House Budget Committee Chairman Scott Fitzpatrick, R-Shell Knob, says the state’s public pension system – known as MOSERS – is strong but has had some poor returns in the past. In 2017, the system’s funding deficit exceeded $5.2 billion. He says a lot of the problems with returns are “self-inflicted” based on some of the assumptions made in its actuarially-accrued unfunded liability.
“The House budget did not recommend the full funding that MOSERS requested last year because of the way they do their analysis. It largely ignores the reforms passed in the 2011 plan that required longer vesting periods for new employees as well as contributions out of people’s paychecks into the system,” he says.
According to State Treasurer Eric Schmitt’s office, the system is 60% funded. Pension experts consider 80% and up to be healthy.
Fitzpatrick says John Watson, who has been fired as the executive director, was not
qualified for the job. Watson served as the chief of staff to former Democratic Governor Jay Nixon.

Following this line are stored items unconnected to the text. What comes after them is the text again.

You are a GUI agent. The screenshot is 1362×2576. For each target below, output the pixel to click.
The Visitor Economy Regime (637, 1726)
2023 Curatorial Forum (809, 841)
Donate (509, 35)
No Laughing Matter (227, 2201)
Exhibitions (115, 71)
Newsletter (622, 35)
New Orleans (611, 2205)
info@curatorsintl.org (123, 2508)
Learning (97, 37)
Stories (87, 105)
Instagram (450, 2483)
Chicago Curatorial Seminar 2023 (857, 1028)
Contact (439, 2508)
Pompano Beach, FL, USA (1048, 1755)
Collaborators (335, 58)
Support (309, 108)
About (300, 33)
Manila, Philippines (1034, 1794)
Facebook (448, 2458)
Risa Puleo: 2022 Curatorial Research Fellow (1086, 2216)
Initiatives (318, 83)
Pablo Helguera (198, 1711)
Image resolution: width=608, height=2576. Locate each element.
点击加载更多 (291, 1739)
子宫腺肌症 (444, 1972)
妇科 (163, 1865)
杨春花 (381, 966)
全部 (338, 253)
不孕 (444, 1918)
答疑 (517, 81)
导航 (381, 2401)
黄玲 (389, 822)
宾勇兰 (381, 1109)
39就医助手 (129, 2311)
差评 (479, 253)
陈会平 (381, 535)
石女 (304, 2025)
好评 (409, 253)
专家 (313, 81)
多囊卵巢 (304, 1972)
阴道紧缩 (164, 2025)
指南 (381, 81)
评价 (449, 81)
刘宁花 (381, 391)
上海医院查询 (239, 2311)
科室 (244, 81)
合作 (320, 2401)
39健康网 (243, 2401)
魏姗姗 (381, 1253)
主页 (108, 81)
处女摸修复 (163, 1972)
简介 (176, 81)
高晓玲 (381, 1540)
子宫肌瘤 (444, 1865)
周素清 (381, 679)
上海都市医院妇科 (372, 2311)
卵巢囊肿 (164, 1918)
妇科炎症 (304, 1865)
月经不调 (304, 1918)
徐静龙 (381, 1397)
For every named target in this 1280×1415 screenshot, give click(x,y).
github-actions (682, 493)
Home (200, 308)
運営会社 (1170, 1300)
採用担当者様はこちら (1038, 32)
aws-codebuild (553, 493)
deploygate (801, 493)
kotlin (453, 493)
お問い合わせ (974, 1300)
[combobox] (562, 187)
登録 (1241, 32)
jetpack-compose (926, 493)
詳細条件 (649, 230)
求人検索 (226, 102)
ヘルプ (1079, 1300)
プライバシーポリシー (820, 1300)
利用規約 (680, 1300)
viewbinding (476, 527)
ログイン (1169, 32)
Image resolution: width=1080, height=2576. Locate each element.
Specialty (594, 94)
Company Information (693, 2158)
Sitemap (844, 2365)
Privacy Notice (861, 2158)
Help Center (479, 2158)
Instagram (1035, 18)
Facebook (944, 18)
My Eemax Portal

“I really do think as long as they can get a good executive director in there, someone who knows about good pension plans pretty well, and they do a national search, then I feel like they’ll be in good shape long term.”
Last year, Missouri offered buyouts to about 17,000 terminated state employees. The move was estimated to save the state about $7 million in annual administrative costs.
The MOSERS system includes more than 115,000 current and former state workers.